Extrait du texte.
╭──

«Je souhaite annoncer, aujourd’hui, qu’au terme d’un examen préliminaire approfondi, mené en toute indépendance et objectivité, de l’ensemble des renseignements fiables qui sont en la possession de mon Bureau à propos de la situation en Palestine, ce dernier est parvenu à la conclusion que tous les critères définis dans le «Statut de Rome» pour l’ouverture d’une enquête étaient remplis».
C’est par ces termes que, ce vendredi, Fatou Bensouda, la procureure de la Cour Pénale Internationale, a entamé la déclaration par laquelle elle annonce l’ouverture d’une enquête complète sur les éventuels «crimes de guerre» perpétrés dans les territoires palestiniens.
Saluant immédiatement la décision prise par la CPI et la qualifiant de «jour sombre dans l’histoire d’Israël», Riyad Al Maliki, le ministre palestinien des Affaires étrangères y a vu «une étape attendue de longue date dans le processus devant mener à une enquête, après près de cinq longues et difficiles années d’examen préliminaire».
Mais, comme il fallait s’y attendre, cette décision ne pouvait susciter, d’un autre côté, qu’une importante levée de boucliers de la part de l’Etat d’Israël et de ses protecteurs.
Ainsi, pour le Premier ministre israélien, Fatou Bensouda aurait transformé la CPI en un «outil politique pour délégitimer l’Etat d’Israël (…) et en crime de guerre le fait que les Juifs vivent dans leur patrie». Aussi, a-t-il promis de lutter «de toutes les manières possibles» pour faire éclater «la vérité historique».

╰──

Exercices proposés.
1. Résumez en une seule phrase plus courte le paragraphe de l'extrait qui commence par « C'est par ces termes que ». Gardez-en les faits principaux.
2. Relevez toutes les fonctions officielles attribuées aux personnes citées dans l'extrait.

Partie données.
╭──

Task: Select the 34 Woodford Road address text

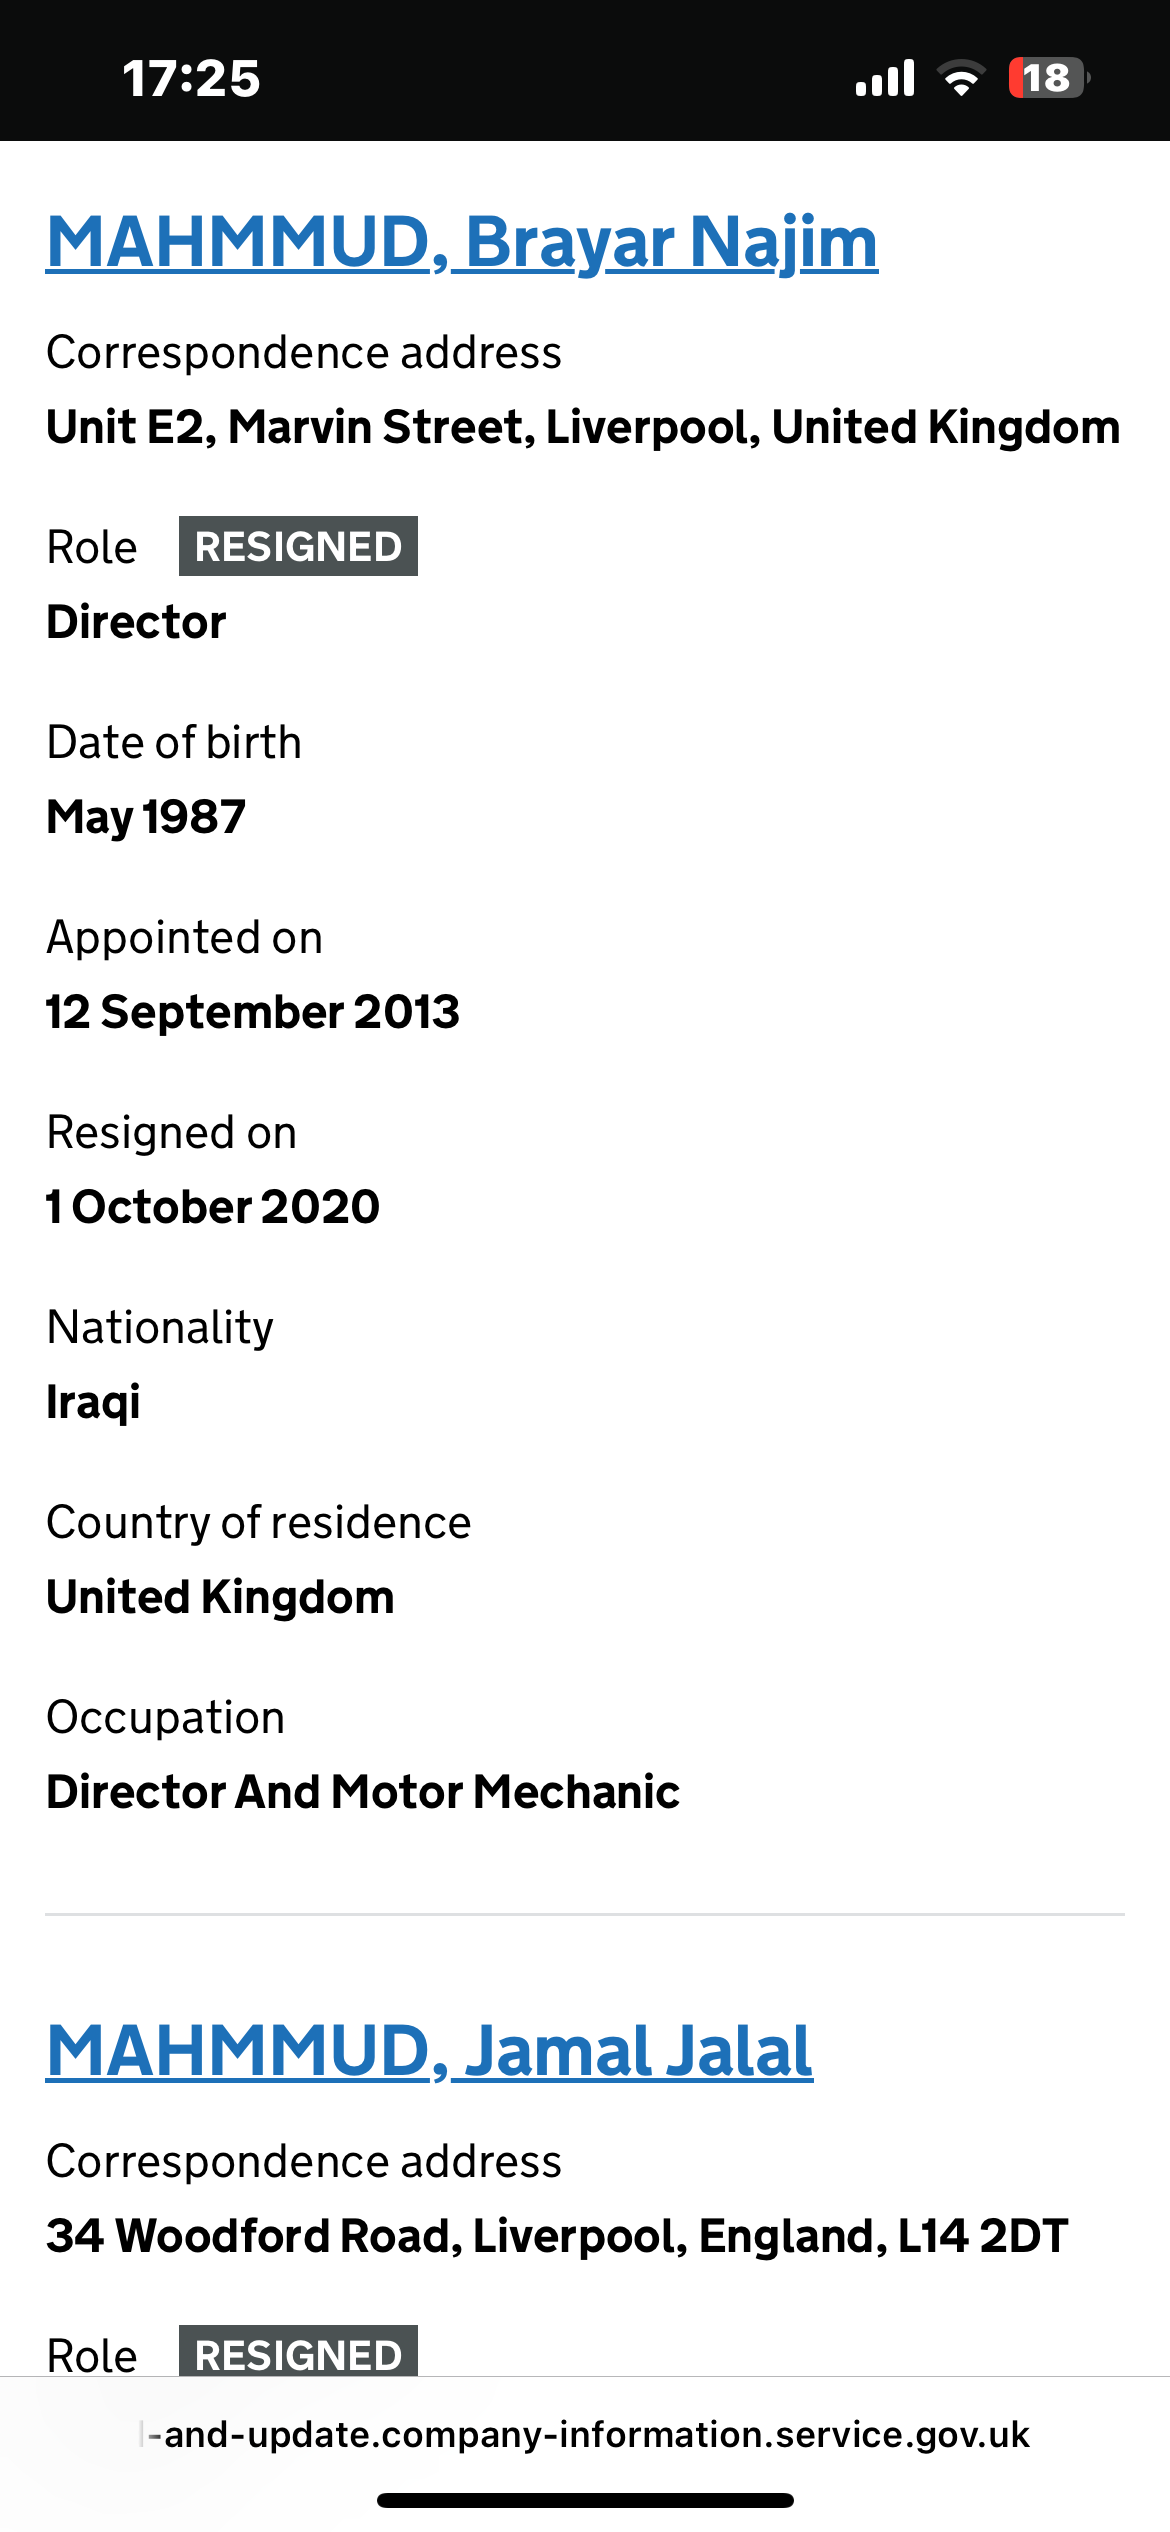Action: tap(557, 2236)
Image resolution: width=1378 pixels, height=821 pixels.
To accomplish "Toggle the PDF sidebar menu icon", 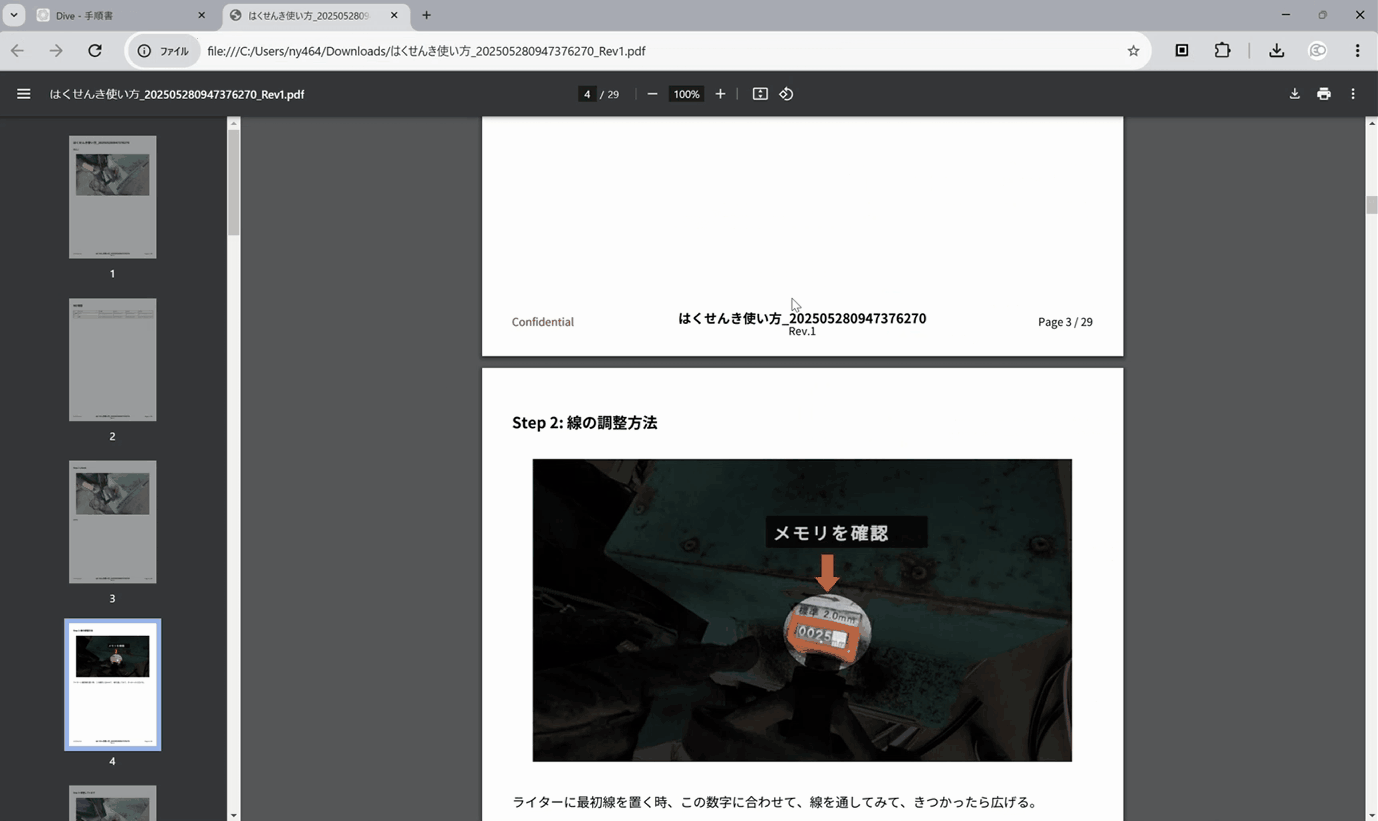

╰──

Corrigés par exercice.
1. Vendredi, Fatou Bensouda, procureure de la Cour Pénale Internationale, a annoncé par ces mots l'ouverture d'une enquête complète sur d'éventuels « crimes de guerre » commis dans les territoires palestiniens.

2.
- procureure de la Cour Pénale Internationale (Fatou Bensouda)
- ministre palestinien des Affaires étrangères (Riyad Al Maliki)
- Premier ministre israélien